Of course, Denae was devastated. Who knew if he was acting right with his new wife? All she could see was him giving to another woman the things she'd been longing for him to give to her.
After a few months of shutting herself away from the world to get over the shock and pain of it all, Denae began socializing with friends and associates again, prompting many of them to question the details surrounding her brief disappearance. She explained to a long time friend her heartbreak and devastation.
When Danae finished sharing her story, her friend asked one question that would open up old wounds and put her right back in the depressing place she'd so desperately tried to climb out of: "How could you have let this happen?"
When Denae explained to me her friend's reaction, I could sense how she tried to stay strong while her friend essentially blamed her for her predicament. "You should have been there, doing what you needed to do to keep him. You shouldn't have let this happen."
Not only did she place the blame on Denae, who really had no power over the matter, but she also vehemently handed out horrible advice. Her friend's comments led to Danae questioning herself, combing over her relationship to catch where she went wrong, and thrusting herself back in to a sad space.

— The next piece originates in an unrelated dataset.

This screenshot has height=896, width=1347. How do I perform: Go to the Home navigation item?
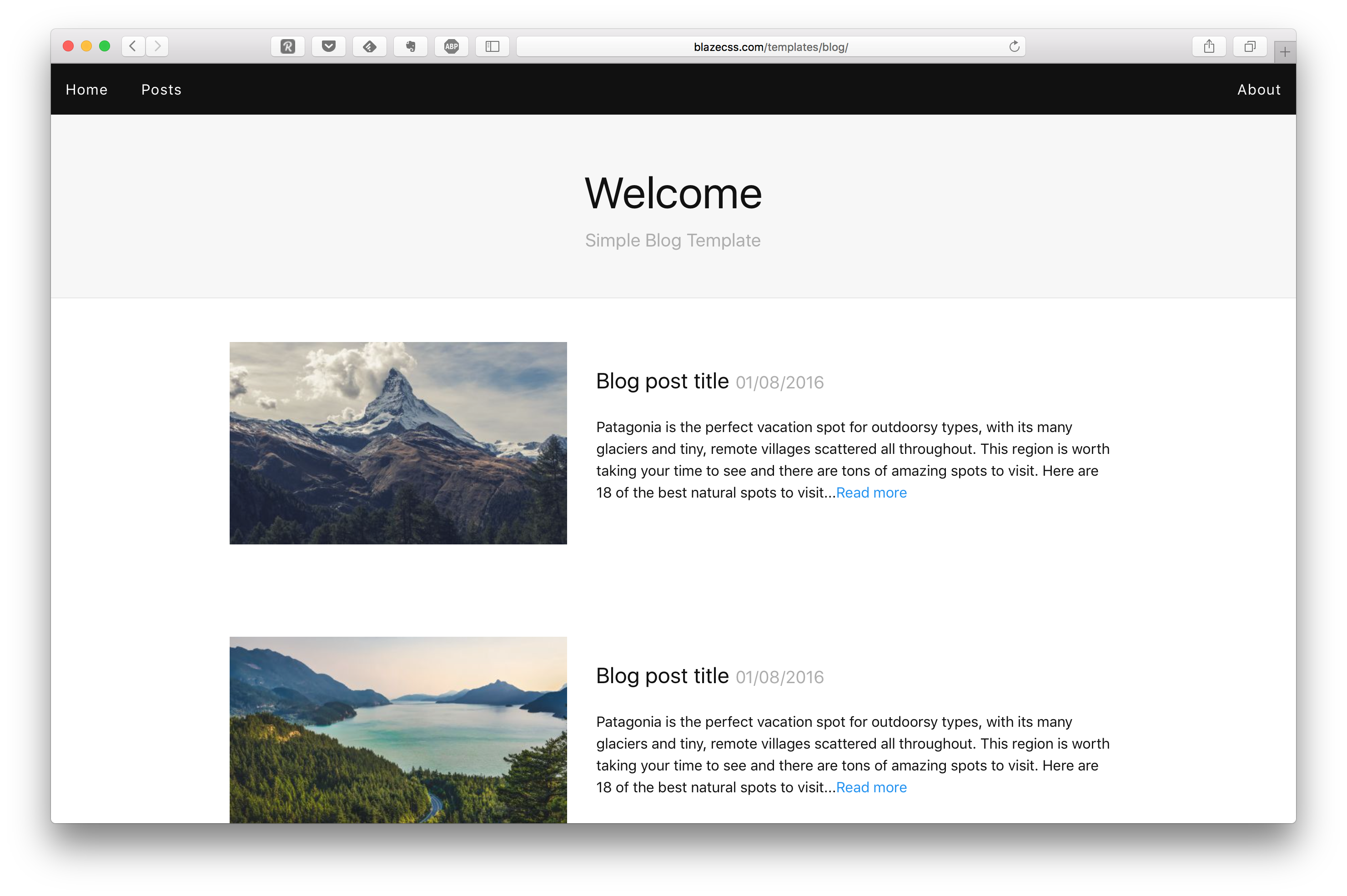pyautogui.click(x=86, y=89)

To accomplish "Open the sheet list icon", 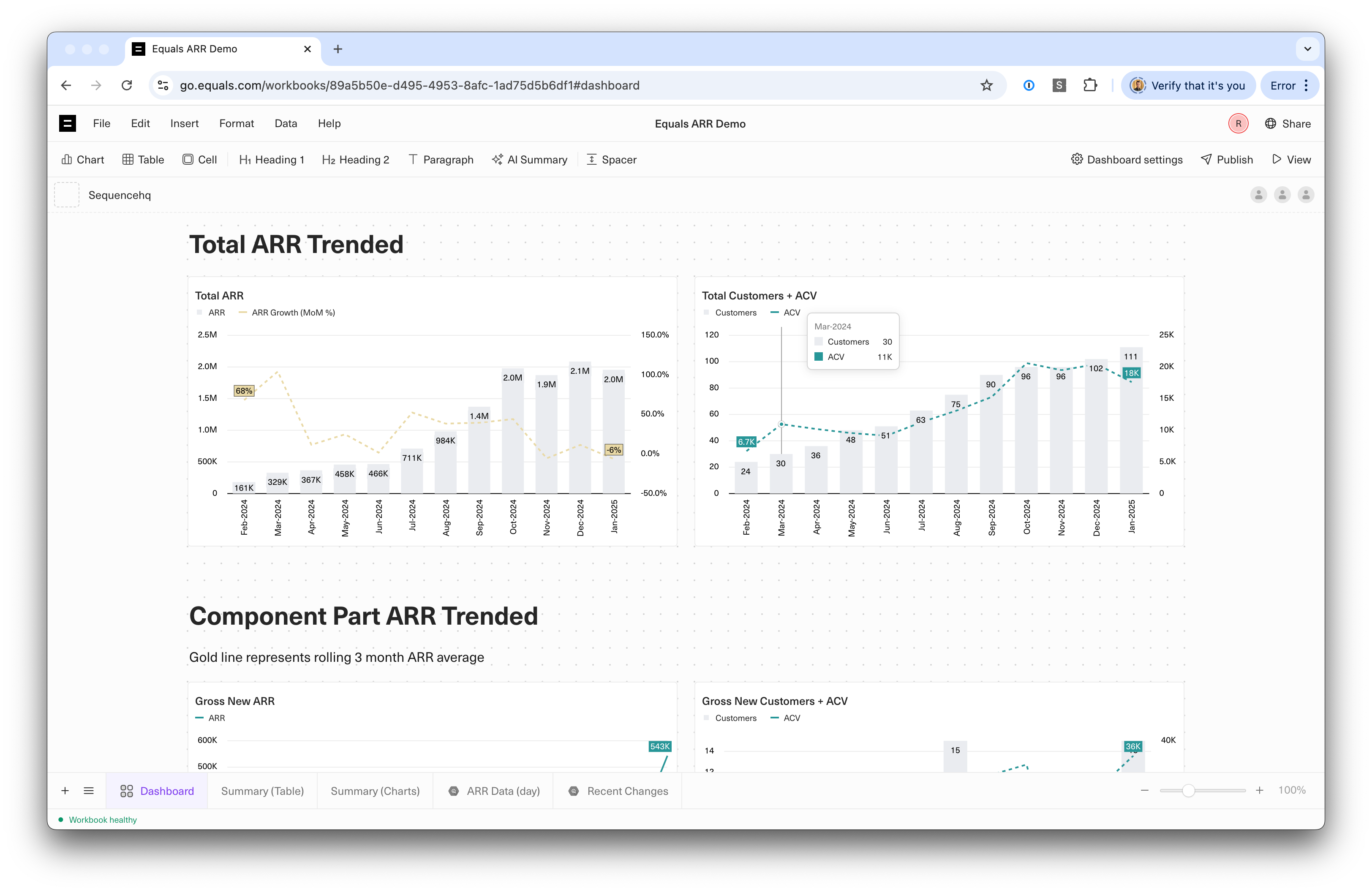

I very rarely seek relationship advice
Jamie may be better suited for drinks and light convo over brunch, while Rachel might be more empathetic to your situation because she's been there and done that. Stacy might be great for listening to your drama and encouraging you to trust your gut, while Katrice may only be good for cracking jokes and swapping cubicle horror stories. Everything isn't for everybody.
This goes for men and women: we need to be conscientious of who we allow to give us relationship advice. Just like we should only trust experts when we need academic, career, financial, and medical advice, we should do the same when it comes to matters of love. Speak to someone who understands what you want and has your best interests at heart. If you desire a man who can take care of your emotional needs, it may not be beneficial to seek help from someone whose main priority is a man who can buy her all the shoes she wants. If you want a woman who gives you space and doesn't question your every move, complaining to your homeboy who is usually clingy in his relationships might not be a good idea.
I don't believe in discussing marital issues with someone who has never been in a serious relationship, or seeking help from someone who never follows their own advice. I can't remember where I initially read it (I think it was The Conversation* by Hill Harper), but I have seen countless articles encouraging people to get relationship mentors. If you know of someone in a relationship that you admire, seek them out for advice. I'm not saying that someone who hasn't walked in your shoes can't help you, but I am saying that someone who has been in your shoes will probably be able to give you advice that is tried and true, logically sound, and also sensitive to your situation.
Our hearts are serious business. I encourage you to treat yours with care by being selective with whom you share your difficult cross roads and intimate heartaches. Good, sound relationship advice does not come natural. As Denae learned after sharing her story, the last thing you need is two heartbreaks: one from your guy, and one from your girl who may have thought she was providing a shoulder to lean on, but instead added fuel to the fire.
*I don't endorse his book, but that bit of advice makes a lot of sense.